A discriminatory pandemic response
Throughout the pandemic, we have seen our Government work in tandem with the HSE to protect people from the spread of COVID-19. Measures such as nationalising the country’s health system to provide more resources and limiting movement have been undertaken to protect the physical health of people. The Government has also taken steps to ensure economic stability and mental wellbeing. So far emergency legislation has brought a ban on evictions and rent freeze as well as increased social benefits for those who lost their job during COVID-19.
However, there exists a disconnect between the Government’s responses generally and the situation facing one particular group of vulnerable people: asylum seekers. Although asylum seekers are among the HSE’s priority group for COVID testing, the lack of action by the Department of Justice shows a disjointed approach.
“At this critical time for our country we are fortunate to have people born elsewhere doing vital work in hospitals, care homes, supermarkets, as Gardai etc. This is a time to recognise the value of our diversity. Racist incidents are not acceptable should be reported to the Gardai”.
This was an ironic statement on Twitter from the Minister for Justice, Charlie Flanagan, just days after the Department of Employment Affairs and Social Protection chose to exclude asylum seekers who lost their job due to COVID-19 from eligibility for the COVID-19 Pandemic Unemployment Payment.

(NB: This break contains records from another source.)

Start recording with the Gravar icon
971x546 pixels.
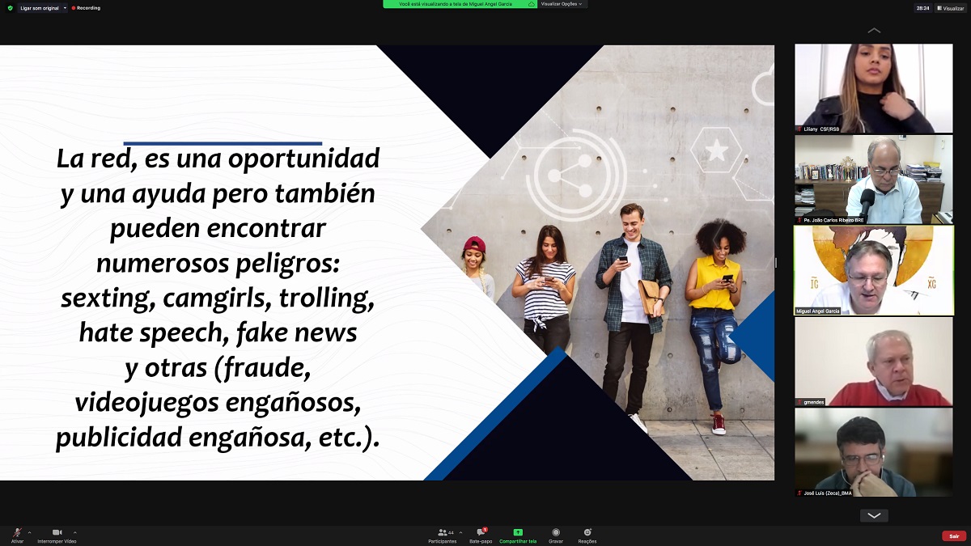tap(556, 535)
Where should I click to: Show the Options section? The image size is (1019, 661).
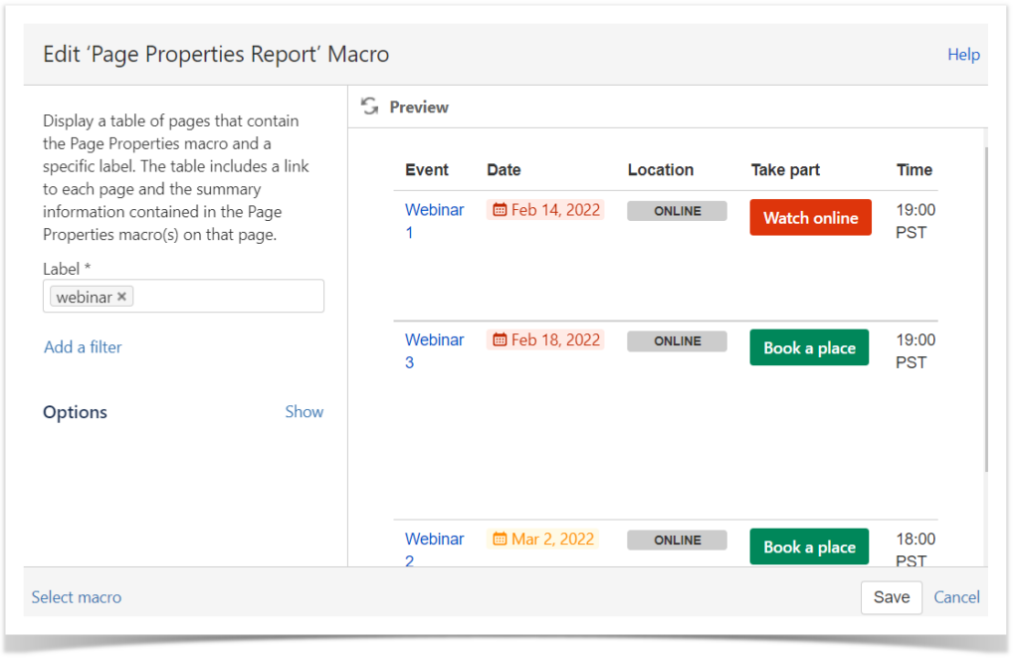pyautogui.click(x=304, y=411)
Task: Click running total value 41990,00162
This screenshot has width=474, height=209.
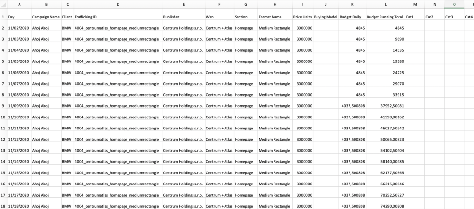Action: click(x=384, y=117)
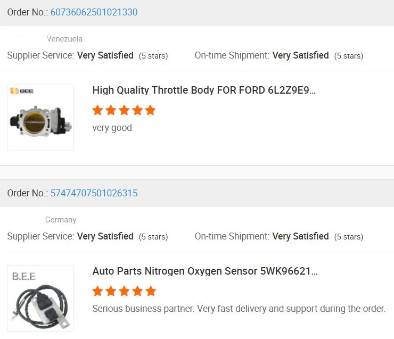Click third star of oxygen sensor rating
The height and width of the screenshot is (339, 394).
point(124,291)
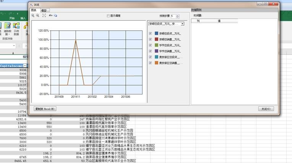
Task: Click the fit-to-window expand icon
Action: coord(44,16)
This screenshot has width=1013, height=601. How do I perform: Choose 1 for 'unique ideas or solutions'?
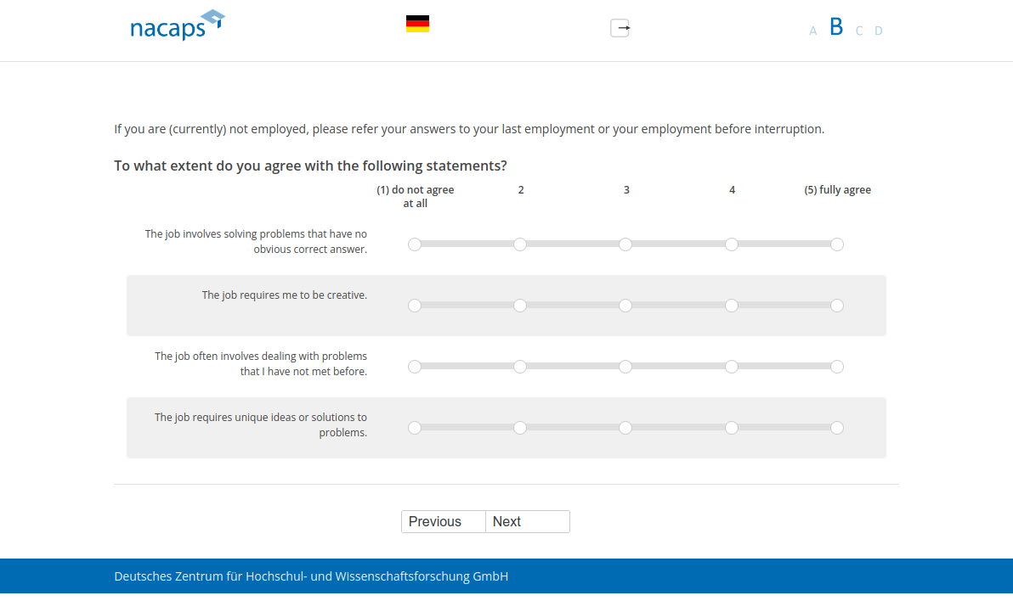click(x=415, y=428)
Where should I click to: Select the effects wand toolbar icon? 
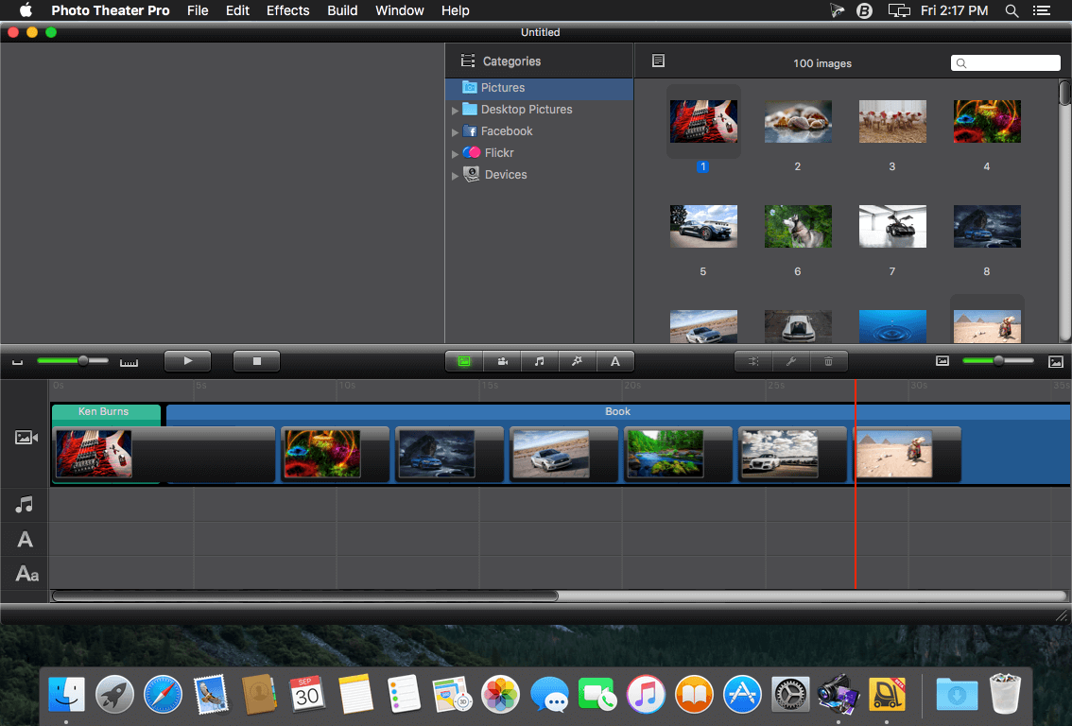click(x=577, y=362)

Minister for Health, Simon Harris, conveyed similar sentiments when speaking of the 160 healthcare workers currently living in Direct Provision:
“When we’re thanking front line workers, we should remember those 160. I want to thank them, because some individuals don’t extend a céad míle fáilte to people from other countries.”
On the date this statement was made, there were 164 cases of COVID-19 in Direct Provision centres.
In conclusion
Those living in Direct Provision must be included in the conversation surrounding vulnerable people, because of a system that is putting them at high risk. Residents of Direct Provision do not need ministerial praise from a Government that has failed to protect their human rights. What they need is the abolition of Direct Provision.